The European Data Protection Board (EDPB), the independent EU body responsible for ensuring the consistent application of the EU General Data Protection Regulation (GDPR) across all EU member states, has kicked off its ‘Coordinated Enforcement Framework’ (CEF) action for 2025, which will focus on the enforcement of Article 17 of the GDPR (the so-called ‘right to be forgotten’, or right to erasure).

What is the EDPB Coordinated Enforcement Framework?

The CEF is a key component of the EDPB's strategy and is designed to improve enforcement and cooperation among domestic data protection authorities (DPAs) across Europe. 

Previous CEF actions have covered varied topics such as the use of cloud-based solutions in the public sector and the designation and position of data protection officers within businesses. The EDPB’s 2024 CEF action was focused on the enforcement of the right of access.

Why the Right to Erasure?

The right to erasure, under Article 17 of the GDPR, allows individuals to request the deletion of their personal data without undue delay under certain circumstances, such as the data no longer being necessary for its original purpose or consent being withdrawn.

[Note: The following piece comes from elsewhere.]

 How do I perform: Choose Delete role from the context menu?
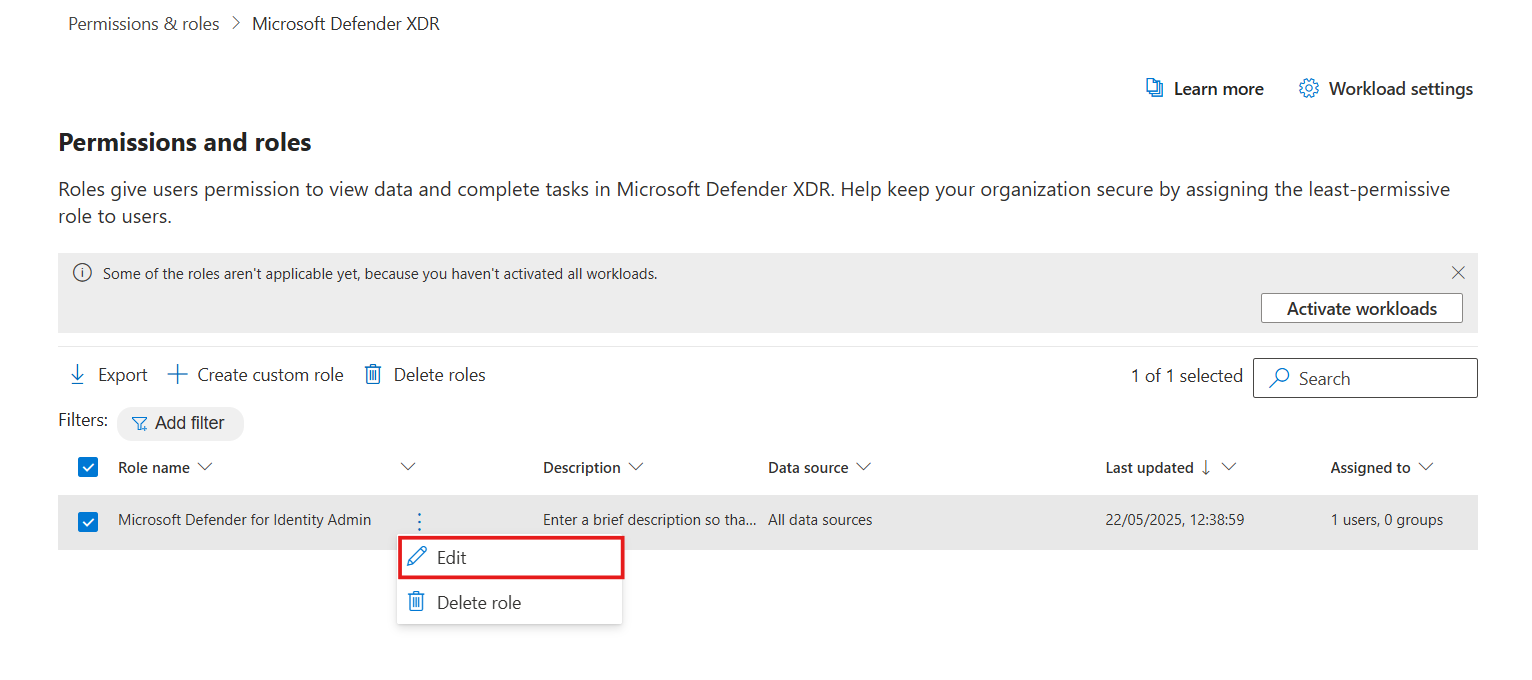[479, 602]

The EDPB selected the right to erasure as the focus of this year's coordinated action because it is one of the most frequently invoked rights under the GDPR. DPAs across the EU bloc also receive a high volume of complaints from individuals regarding the handling of erasure requests, which continue to be ignored or not addressed properly on a regular basis.

Scope of the Coordinated Action

A total of 32 DPAs will participate in this initiative. 

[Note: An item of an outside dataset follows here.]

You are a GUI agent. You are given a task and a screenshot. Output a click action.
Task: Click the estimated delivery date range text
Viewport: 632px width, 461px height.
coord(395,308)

Throughout the year, participating DPAs will be contacting data controllers across various sectors of the economy to assess how they manage and respond to requests for erasure. This will involve a mix of the following:

• Formal investigations – participating DPAs may open formal investigations into specific companies if they suspect non-compliance with Article 17 of the GDPR.
   
• Fact-finding exercises – participating DPAs will also conduct broader inquiries to understand current practices within their jurisdiction and identify gaps or problematic trends. DPAs may then take further steps to ensure compliance based on the findings of those inquiries.

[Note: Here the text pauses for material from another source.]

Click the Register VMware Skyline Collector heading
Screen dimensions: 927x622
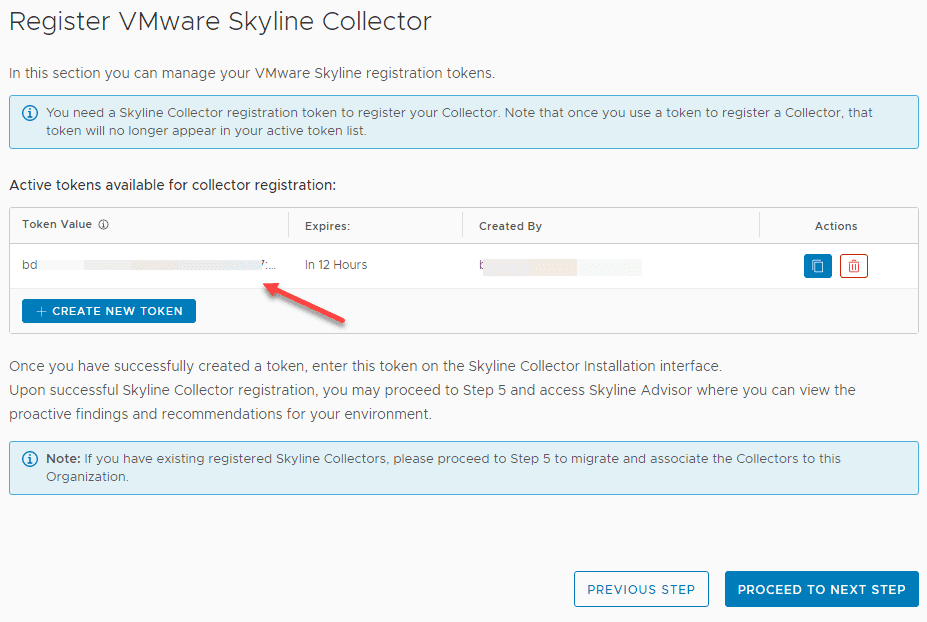(x=220, y=21)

The DPAs will specifically consider how data controllers: (i) apply the conditions for the right to erasure to be exercised; (ii) consider the application of exceptions to the right to erasure; and (iii) action requests to exercise the right to erasure within the prescribed time limit.

Throughout the year, participating DPAs will maintain close contact to share their findings. The collective results of these national actions will then be aggregated and analyzed. 

This coordinated approach will allow the EDPB to gain a better understanding of the practical application of the right to erasure, and to develop targeted follow-up actions at both national and EU levels. The EDPB will likely publish a report in early 2026 to summarize its findings.

Key Takeaways

The right to erasure is one of the most widely used and ‘visible’ right under the GDPR. Despite that fact, many organizations do not have compliant procedures in place to handle erasure requests.

As the right to erasure will now be in the spotlight, it will likely be enforced more aggressively and organizations operating in the EU should carefully review their procedures for handling erasure requests and ensure they are compliant with Article 17 of the GDPR.